* [What is being asked]
Continue the commentary on Moses's early acts of justice from the point where it stops.

* [Page extract]
4. Second, it is incorrect to see Moses' actions as stemming from sympathetic emotions or an awareness of his kinship with the beaten down Hebrews. On the second day, he got involved in a dispute between neighboring Hebrews. It looked to Moses that one was obviously wrong. He was rebuking that wrong. Also, when he was fleeing to Midian Moses was rescuing some daughters who had been receiving unfair treatment from some bullying shepherds. The women were not Hebrews. As we look at this we see that Moses' concern was not simply related to race issues, but that he was more broadly concerned with the fulfillment of justice. It seems that his actions were such that he was seeking for the fulfillment of God's righteousness in a world where Hebrews were unfairly oppressed and forced into excessive hard labor.

5. As we've seen then, in this incident we might be looking at the beginning of his first battle. His battle to save the Hebrews who were being oppressed and resistant to the mighty ruler of Egypt was the beginning of his battle for righteousness. The text says, "About the time Moses was grown up, he went out to his compatriots and saw that they had hard labor imposed on them," (verse eleven). Of course, he must have seen a lot of cases of Hebrews at forced labor by now. But, on this day, what he saw was a decisive chance to kick off a plan that had been brewing in him.

6. In regard to Moses' actions, a later christian would make the following statement, "When Moses turned forty, he began to think of helping the children of Israel, his brothers. In seeing that one of them was being mistreated, he helped him, he struck down dead his Egyptian counterpart and avenged the grudge of the man who had been having a hard time," (Acts 7:23-24). This timing, that Moses was forty, doesn't appear in The Book Of Exodus but comes from the traditional point of view that divides Moses' life of one hundred and twenty years into three parts. If we go by this, we see that the decision Moses made at this time included a great sacrifice wherein he refuses life as part of pharaoh's house where he had been for so long up to this point and he decides to suffer with the people of Israel. It was surely for Moses a decision of finality that he suffered over for a long time with his unique identity as a Hebrew raised in pharaoh's courts and having been strongly connected to both the oppressors and the oppressed. So, to fulfill the salvation of those who were oppressed and to fulfill righteousness, in God's sight he took his first step fully realizing that he was forsaking all that he had.

* [Data section]
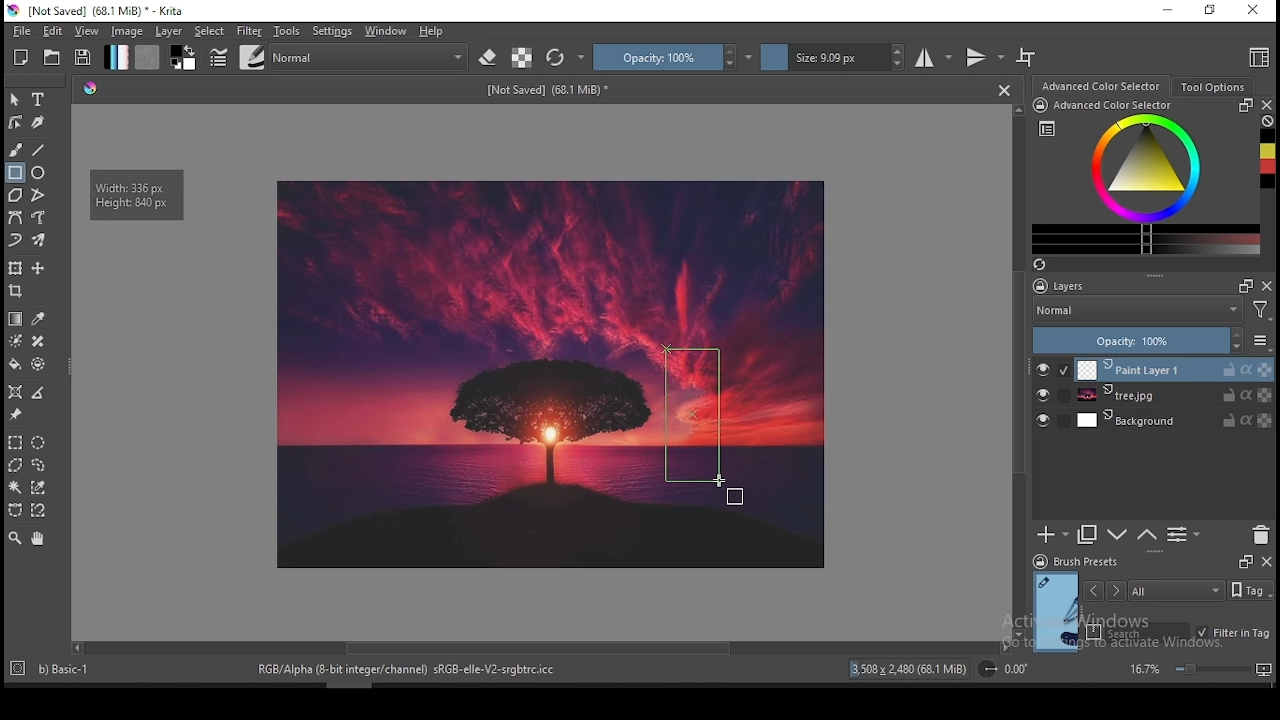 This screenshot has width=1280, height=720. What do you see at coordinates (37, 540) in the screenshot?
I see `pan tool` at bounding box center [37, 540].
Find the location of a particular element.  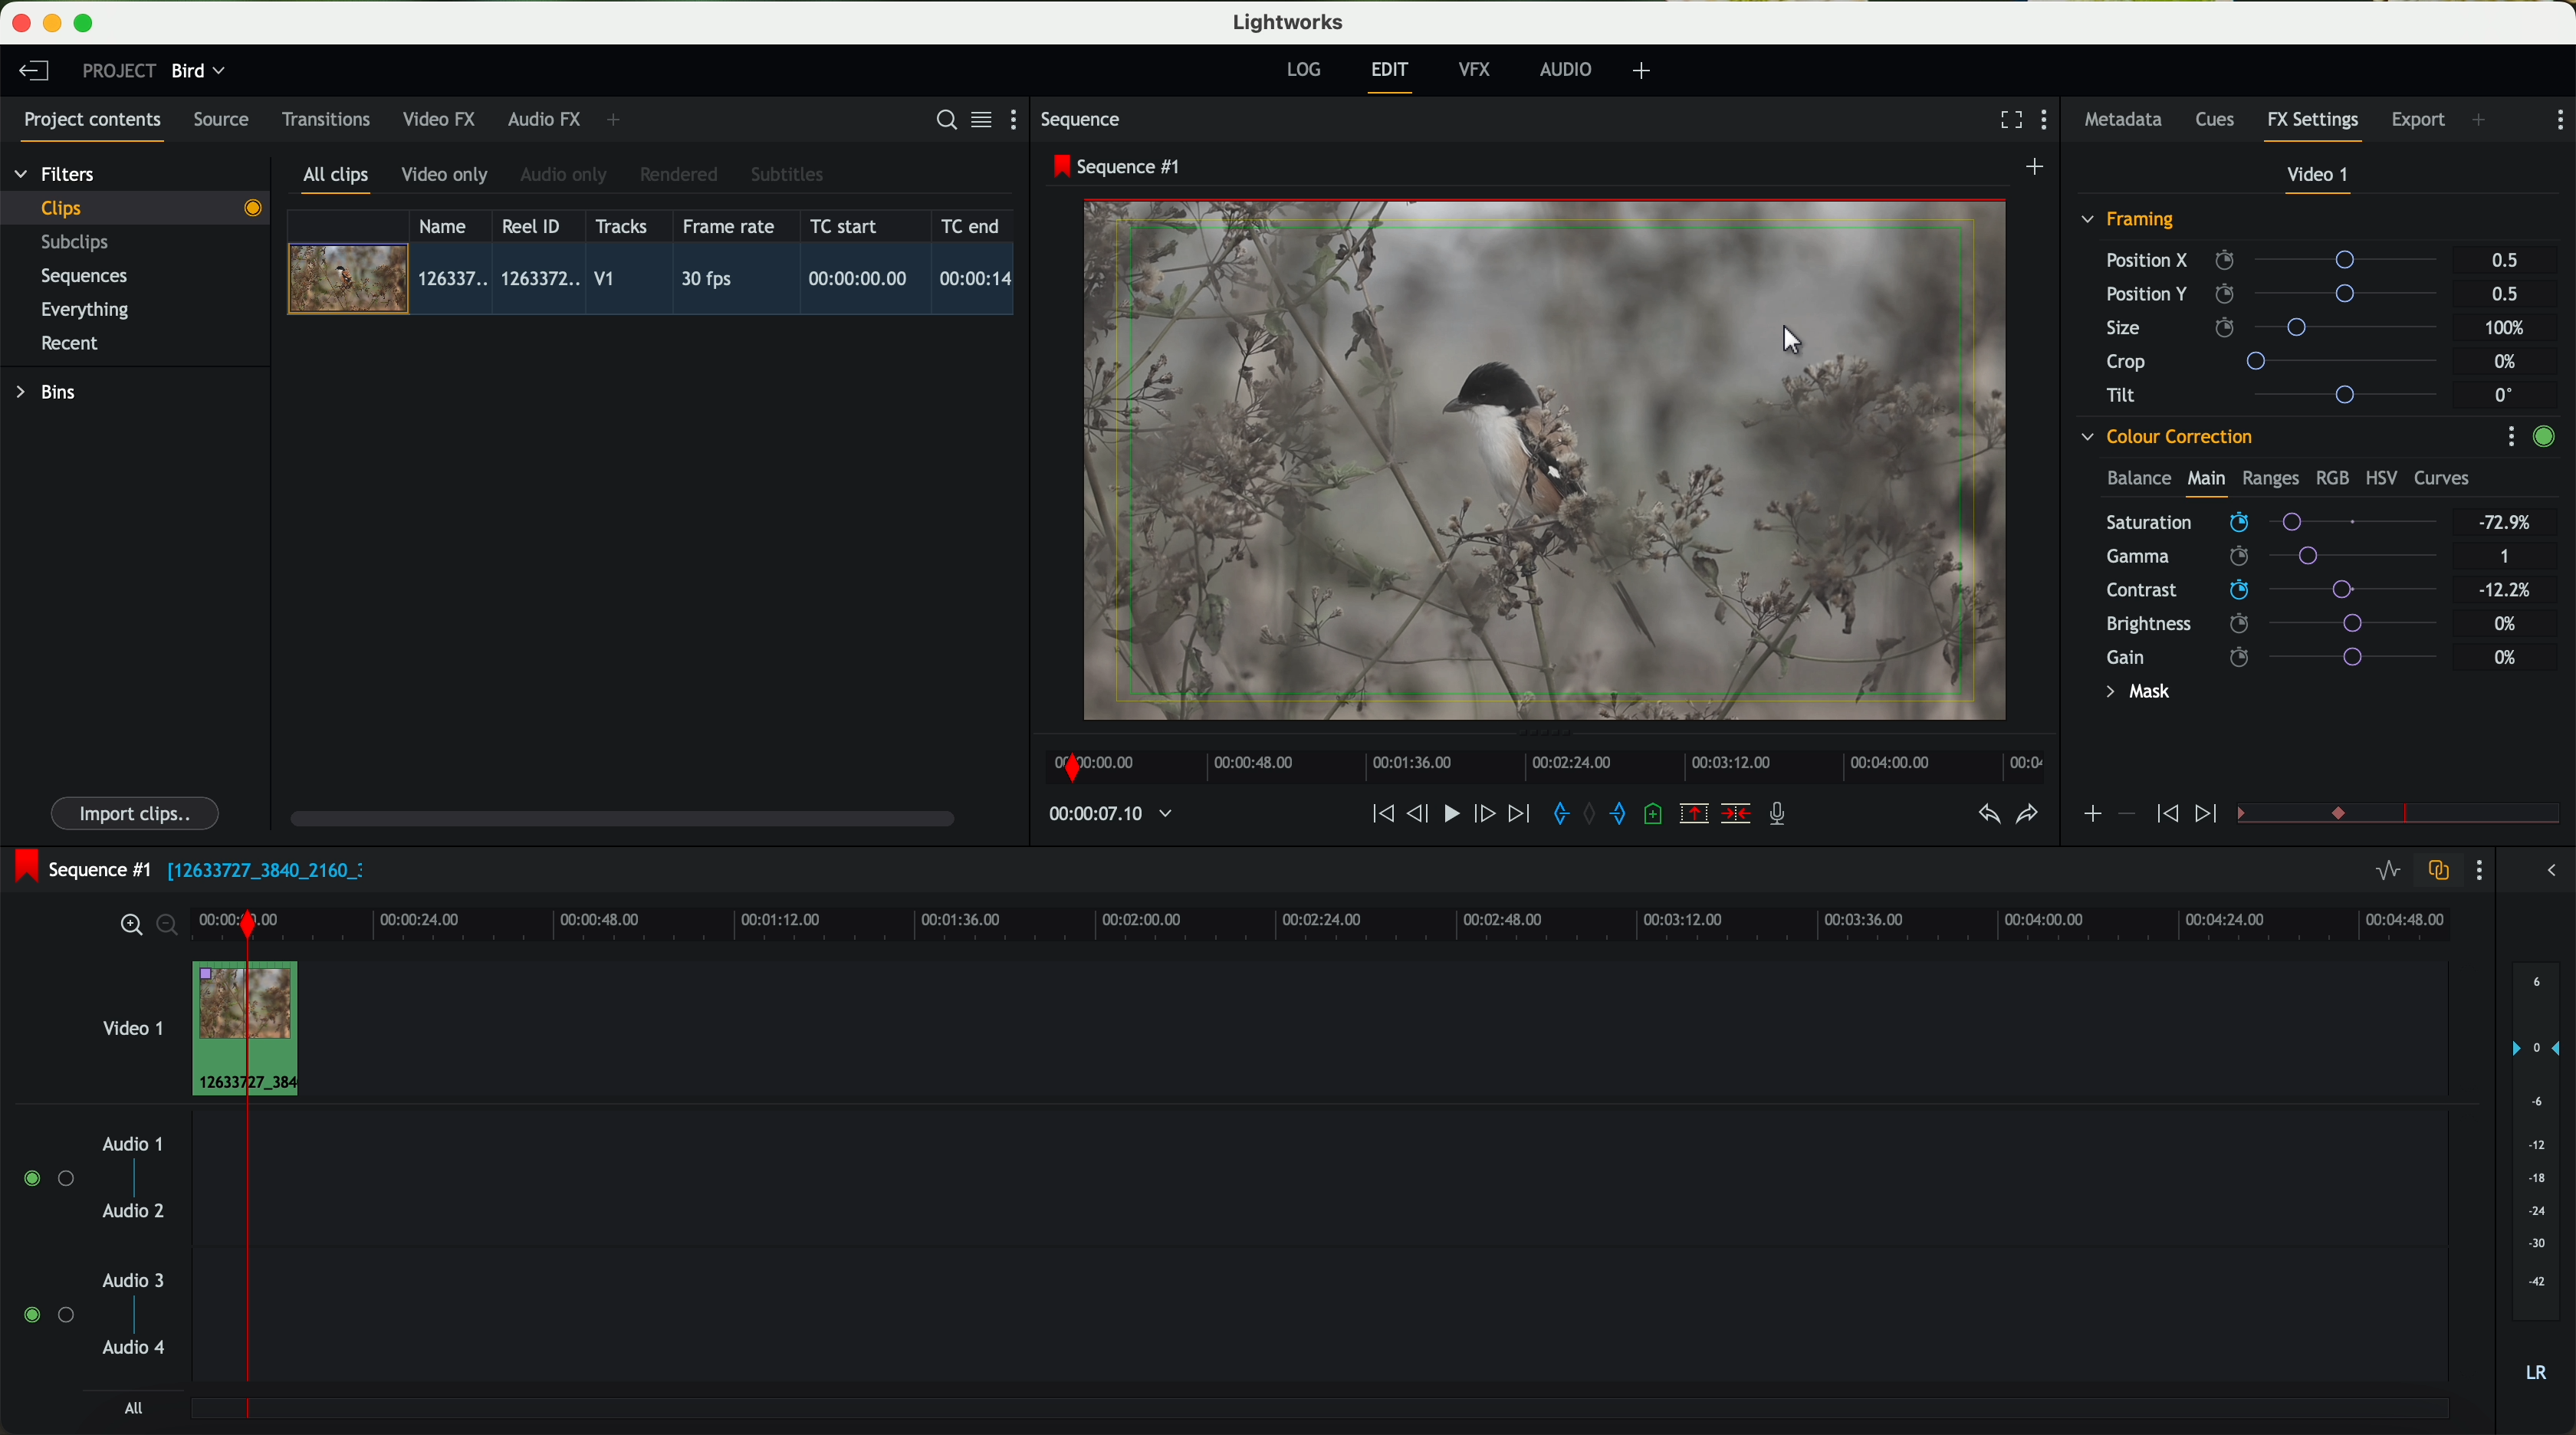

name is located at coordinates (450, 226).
...
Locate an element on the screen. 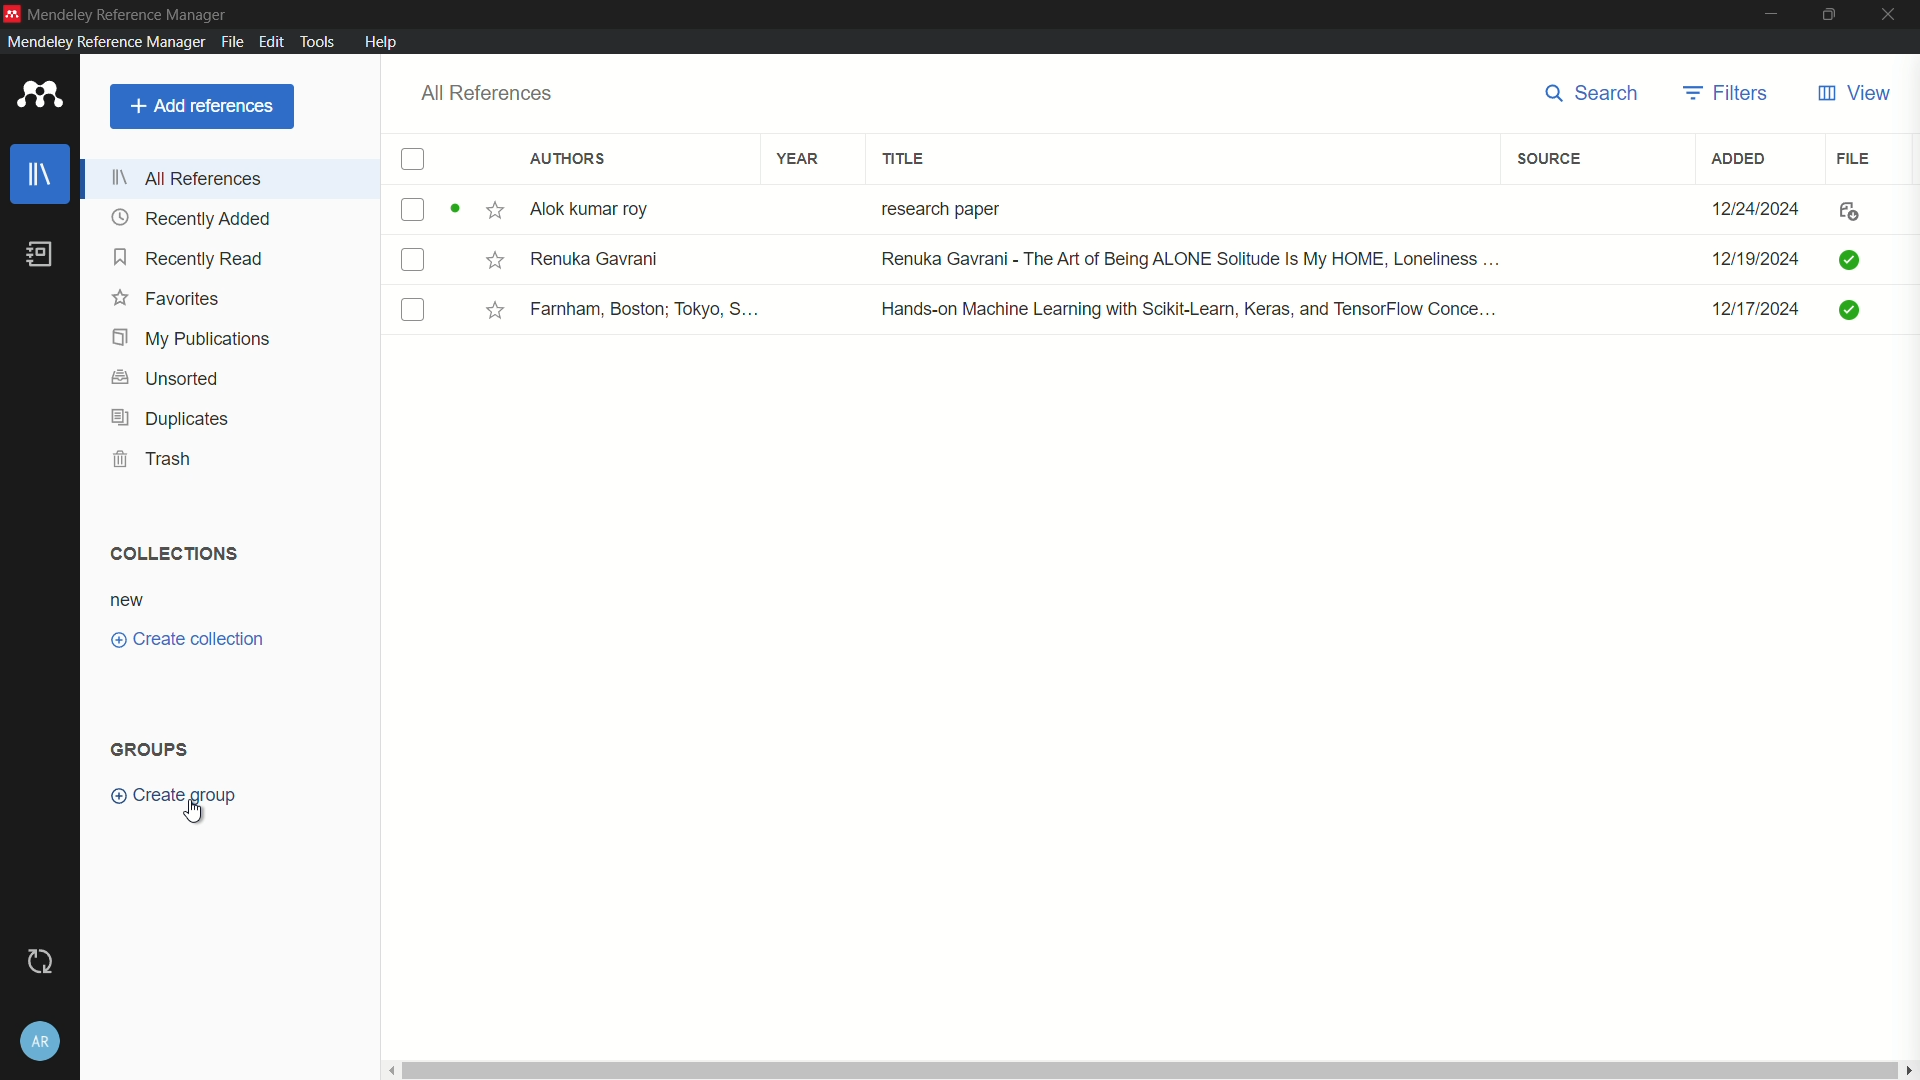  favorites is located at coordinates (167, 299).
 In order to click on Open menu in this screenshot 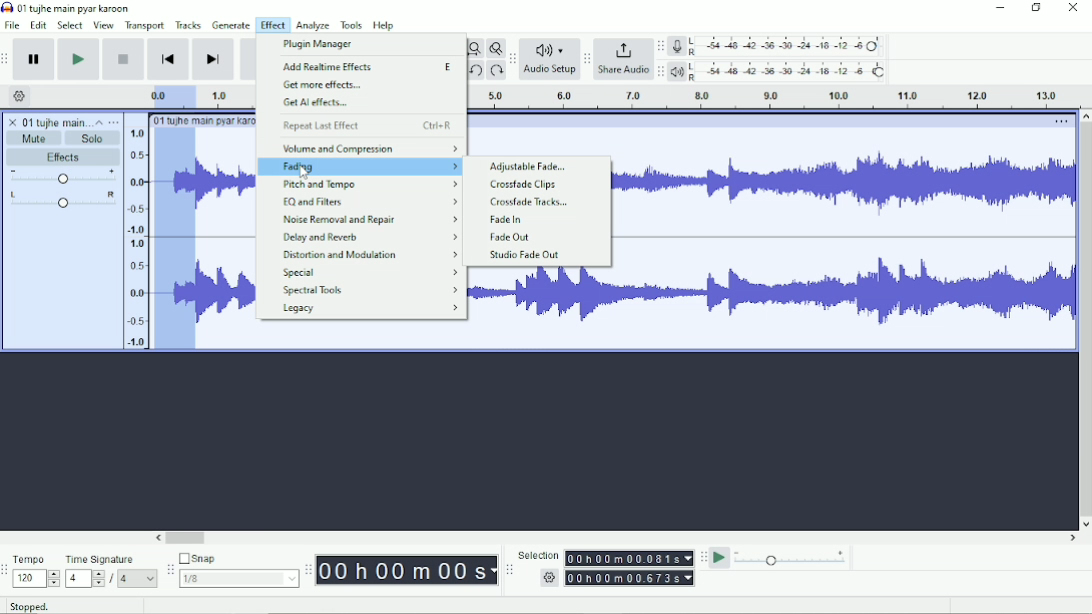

* [Response to this task]
Frustration And Flight

7. So, what kind of results did his decision lead to? In Stephen's sermon that I quoted earlier it continues as follows: "They were thinking that they understood that God would deliver the brothers through Moses by his hand. But, they didn't understand. The next day, as Moses happened to come along where some Israelites were arguing with each other, he spoke to them about making peace with each other, 'Aren't you brothers? Why are you hurting each other?' Whereupon, the one man injuring the other pushed Moses off and said, 'Who made you our leader and judge? Are you going to kill us like you killed that Egyptian yesterday?' In hearing these words Moses fled; then after settling into the region of Midian, he had begotten two sons," (Acts 7:25-29).

8. Moses must have been looking for like minded souls to join the battle, to understand the fight that he had begun. But there was no one to join him. It made no sense either. Because even though he was a Hebrew same [as they were], while they all suffered, only Moses had no hard labor imposed on him but instead had lived in the luxury of the court as a child of pharaoh's daughter. Moses was, after all, only another Egyptian to the Hebrews. They didn't recognize Moses' leadership just as the one Hebrew who was fighting with his neighbor had said.

9. But still, the important part is clear. Unable to gain the kindred spirit of the others for the battle, his killing of the man had become known by everyone the day after. He became a person wanted by pharaoh for the crime of treason. He was far from being the deliverance of the Hebrews. To preserve his life it was unavoidable that he live on the run.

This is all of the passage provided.